INSERT INTO _my_message as _d
SELECT c.*
FROM _message c
ORDER BY created_at desc;
After executing the queries I checked my partition-tables (_my_message_0
, _my_message_1
,..., _my_message_9
) and now all of them have data considering hash of chat_id
as it expected. But I noticed that the table _my_message
has data too (sum of all data from partition-tables).
But if I execute explain analyse select * from _my_message
I got such query plan:
Append (cost=0.00..8494.87 rows=151658 width=326) (actual time=0.014..38.301 rows=151658 loops=1)
-> Seq Scan on _my_message_0 _my_message_1 (cost=0.00..176.85 rows=2485 width=484) (actual time=0.014..1.258 rows=2485 loops=1)
-> Seq Scan on _my_message_1 _my_message_2 (cost=0.00..182.53 rows=2653 width=468) (actual time=0.004..0.819 rows=2653 loops=1)
-> Seq Scan on _my_message_2 _my_message_3 (cost=0.00..337.35 rows=7335 width=291) (actual time=0.007..1.680 rows=7335 loops=1)
-> Seq Scan on _my_message_3 _my_message_4 (cost=0.00..197.85 rows=3085 width=439) (actual time=0.008..0.655 rows=3085 loops=1)
-> Seq Scan on _my_message_4 _my_message_5 (cost=0.00..185.56 rows=2756 width=462) (actual time=0.007..0.636 rows=2756 loops=1)

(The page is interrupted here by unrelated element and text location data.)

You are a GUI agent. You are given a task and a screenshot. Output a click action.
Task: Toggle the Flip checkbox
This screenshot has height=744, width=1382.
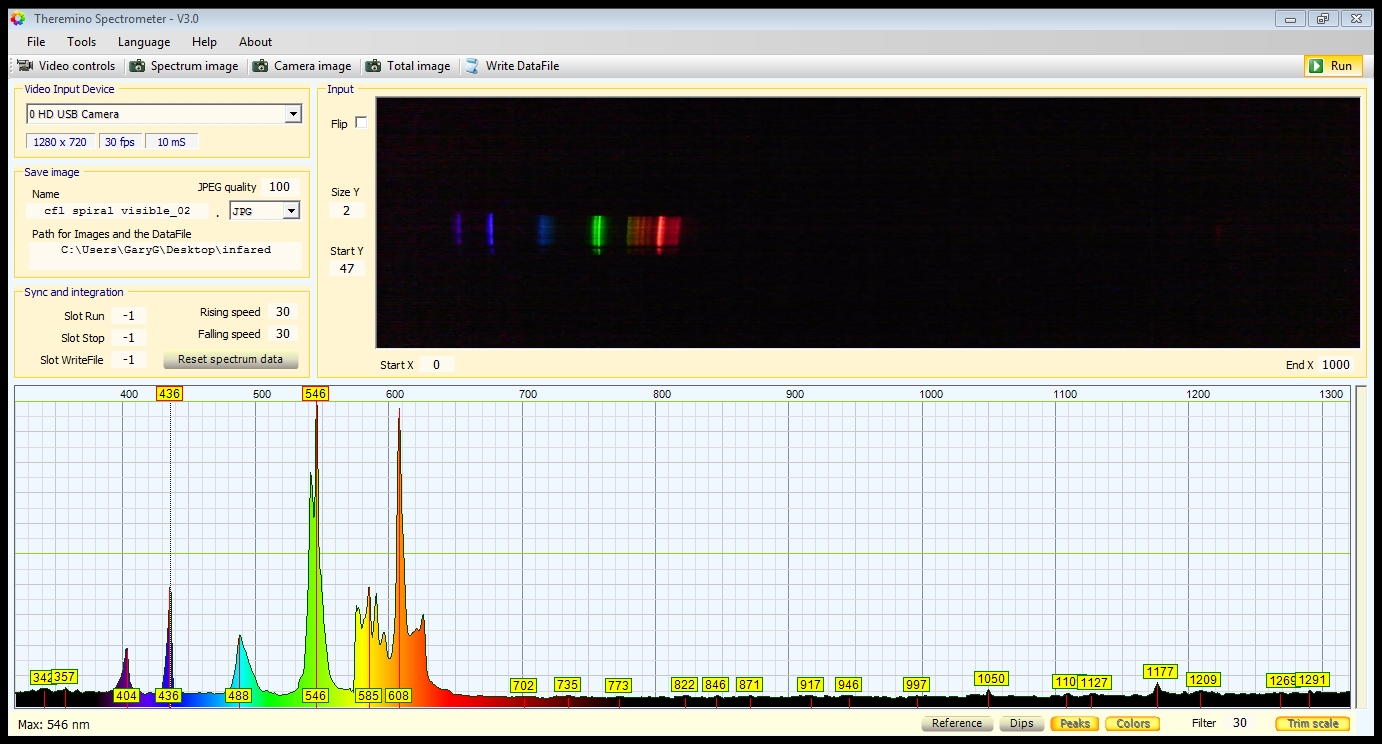click(x=361, y=123)
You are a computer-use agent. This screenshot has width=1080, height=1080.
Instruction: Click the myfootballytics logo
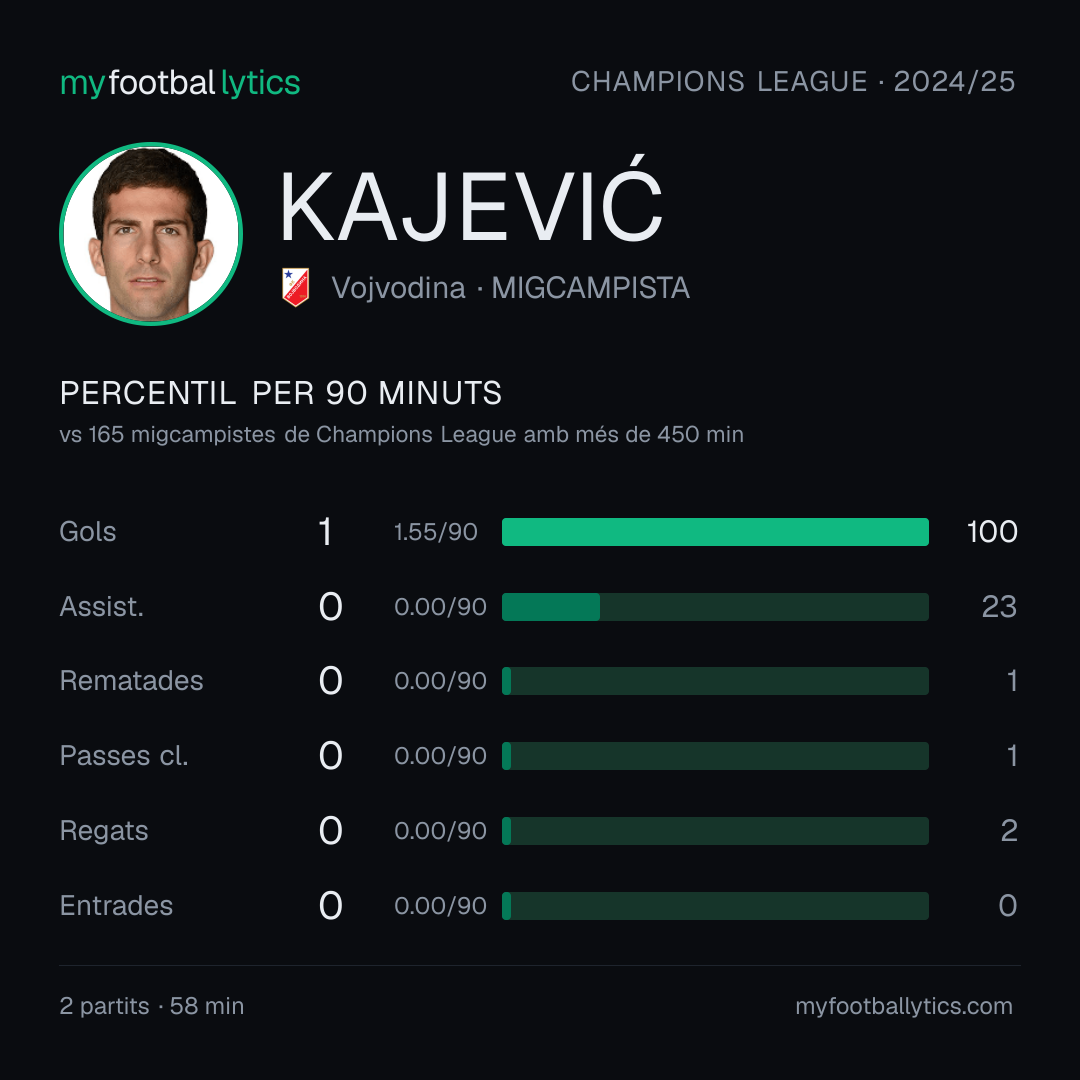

-> Seq Scan on _my_message_5 _my_message_6 (cost=0.00..4830.22 rows=98622 width=309) (actual time=0.003..17.484 rows=98622 loops=1)
-> Seq Scan on _my_message_6 _my_message_7 (cost=0.00..1139.36 rows=22536 width=322) (actual time=0.008..3.818 rows=22536 loops=1)
-> Seq Scan on _my_message_7 _my_message_8 (cost=0.00..176.00 rows=2500 width=481) (actual time=0.011..0.669 rows=2500 loops=1)
-> Seq Scan on _my_message_8 _my_message_9 (cost=0.00..321.55 rows=6855 width=299) (actual time=0.003..1.465 rows=6855 loops=1)
-> Seq Scan on _my_message_9 _my_message_10 (cost=0.00..189.31 rows=2831 width=460) (actual time=0.004..0.715 rows=2831 loops=1)
Planning Time: 3.195 ms
Execution Time: 43.303 ms
What does it mean? Is it just data from all partition-tables (_my_message_0
, _my_message_1
,..., _my_message_9
)? Does the partitioned table _my_message
have data itself?
And one more question: are there some options for partitioning without huge migration from source table (message
)? I am afraid that during the migration process a new message may appear in the source table message
, which will be lost and will not be migrated to the partitioned table. I am also afraid that with such a migration I will not have a chance to roll back the release in case there are any critical problems.
The partitioned table itself is always empty. You can see it as a kind of view on the UNION ALL
of all partitions.
Changing from a non-partitioned table to a partitioned one means shoveling a lot of data around. That usually means an extended down time. The only feasible way to avoid that is to use logical replication, where the subscriber has a partitioned table.